However before you seek to refinance your loan, there are a number of important factors that you have to consider. These factors will help ensure that this is indeed the right decision for you. Here are some steps you need to undertake:

1.  Shop around first. People often approach their current lender first for refinancing however this doesn’t put you in an ideal position when negotiating your loan. Instead, it is important to shop around first to try and see if there are deals that are better than what your lender currently offers.

This is where involving a mortgage broker will save you both time and money. A mortgage broker can do this leg work for you and provide you with the best deal on the market for your current situation. Once you have this solid data to back you up, your mortgage broker can then go back to your current lender and try to negotiate a better deal on your behalf. If your current lender can’t give you what you want then your mortgage broker can help you move to a different lender, offering a better deal. When moving to a new lender however, it is also important to consider the below factors.

2.  Consider the overall cost of the loan. Don’t judge a loan product based solely on the interest rate. You also have to factor in a number of other important elements, such as the fees and charges, and the features of the loan. The reason for this is that lower interest rates don’t always translate to a better deal. For example, a basic variable rate loan may have lower rates than a standard variable rate, but the latter typically has more useful features such as unlimited repayments and an offset account. Your mortgage broker can guide you through this process to ensure that you truly are getting a better deal than your current lender offers.

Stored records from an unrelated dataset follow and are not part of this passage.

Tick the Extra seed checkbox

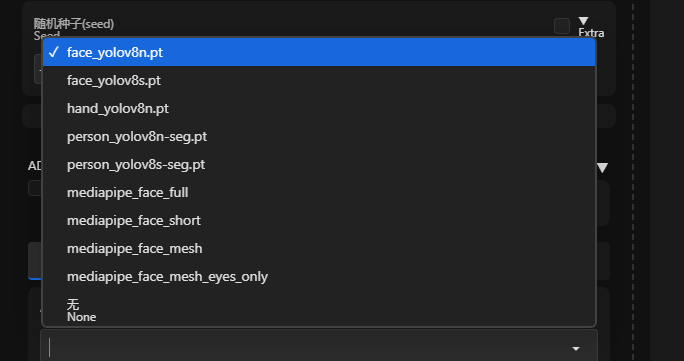[x=562, y=26]
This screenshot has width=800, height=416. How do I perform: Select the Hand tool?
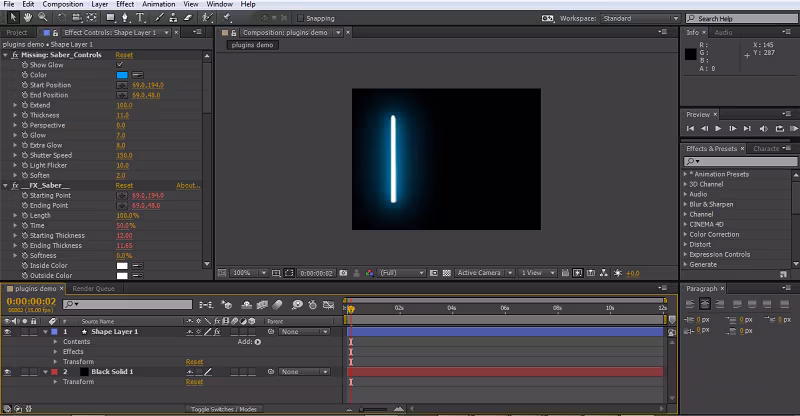tap(27, 18)
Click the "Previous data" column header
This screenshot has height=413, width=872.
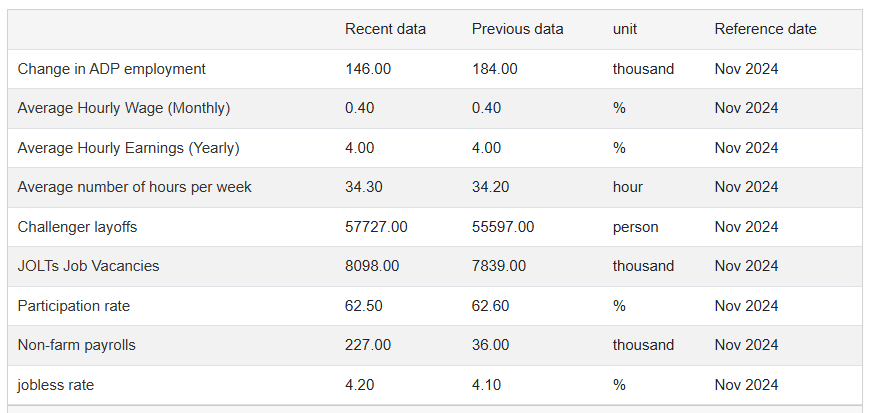[517, 29]
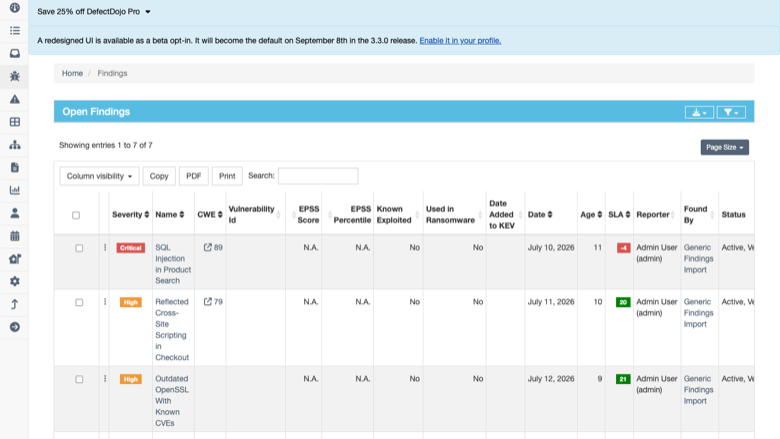Open the Findings bug icon in sidebar
This screenshot has height=439, width=780.
click(x=14, y=77)
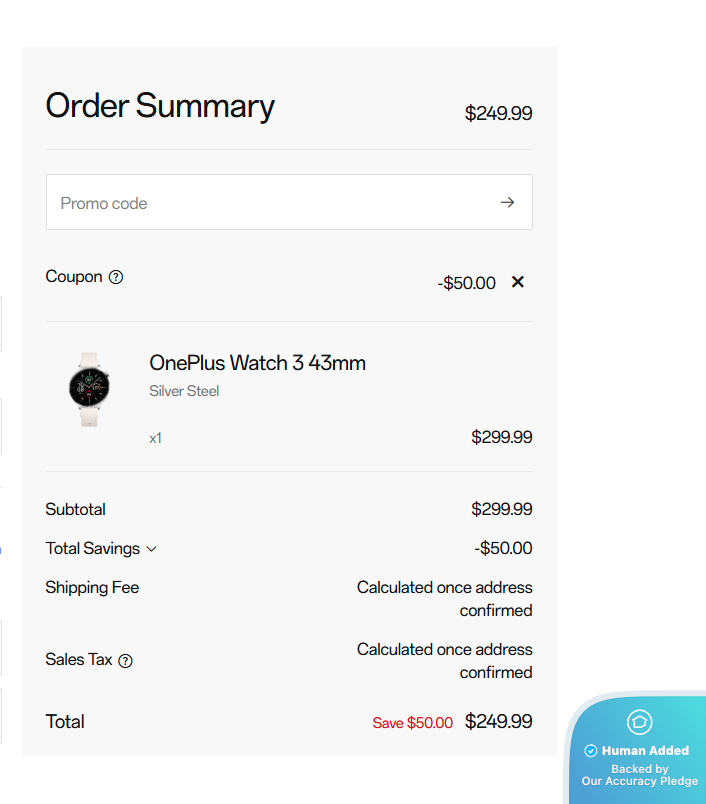Click the Sales Tax info icon
The width and height of the screenshot is (706, 804).
pyautogui.click(x=125, y=660)
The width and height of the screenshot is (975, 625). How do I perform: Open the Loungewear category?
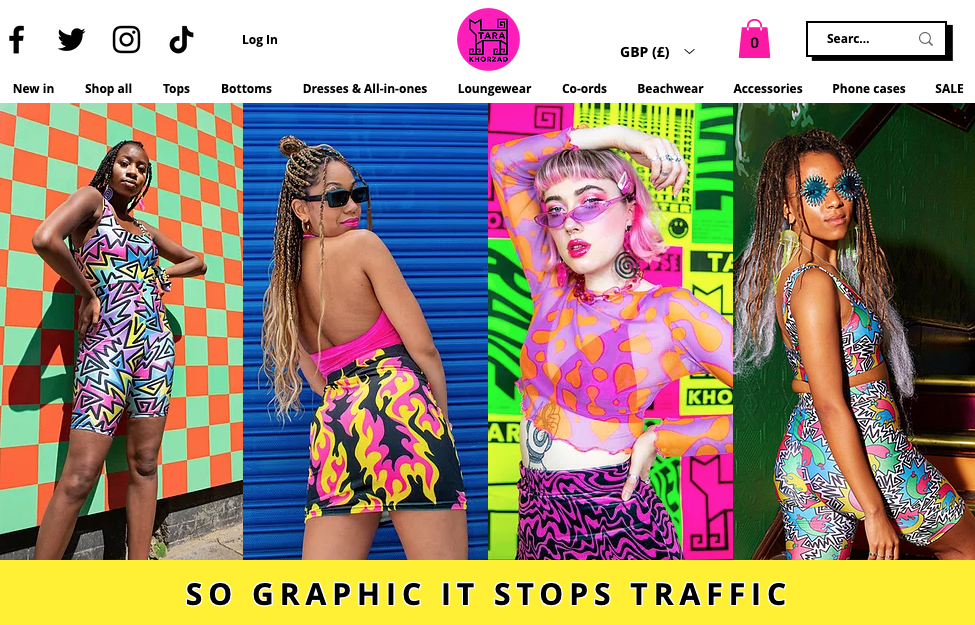click(x=494, y=88)
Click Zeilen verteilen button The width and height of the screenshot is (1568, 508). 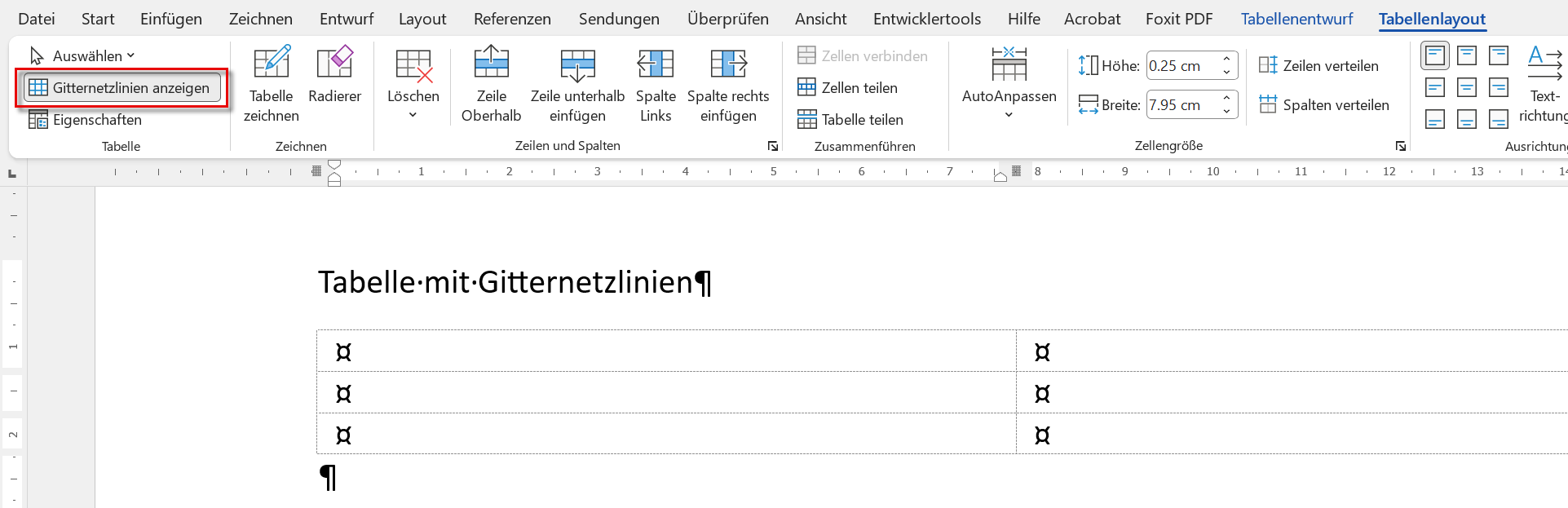(x=1318, y=66)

3.  Find out why you need a different loan. Most people refinance their loan to take advantage of lower rates. However, if you’re making this move because you’re having trouble with your finances then it is important to look at  the issues first. If your debts are piling up, refinancing may not be the right option for you at present – it could even  heighten your current situation.

4.  Factor in your future plans. A loan that you find affordable right now may no longer be the case when your status or circumstances change in the future, such as when you decide to get married or have children. With this in mind, it is wise to consider these future plans and see if your finances could still handle the loan repayments on top of your rising living expenses.

In summary, it is important to look at the big picture when considering refinancing your loan, to ensure that the new loan you’re taking out is indeed affordable or suited for you. In addition, it’s worth considering your future plans to see how these will affect your ability to repay the loan. It is also essential to seek the advice of a mortgage broker, who can do the time consuming research for you and ensure that refinancing is really the right course of action for you. Taking these steps will enable you to take out a loan that is best suited not only to your current situation, but for the future as well.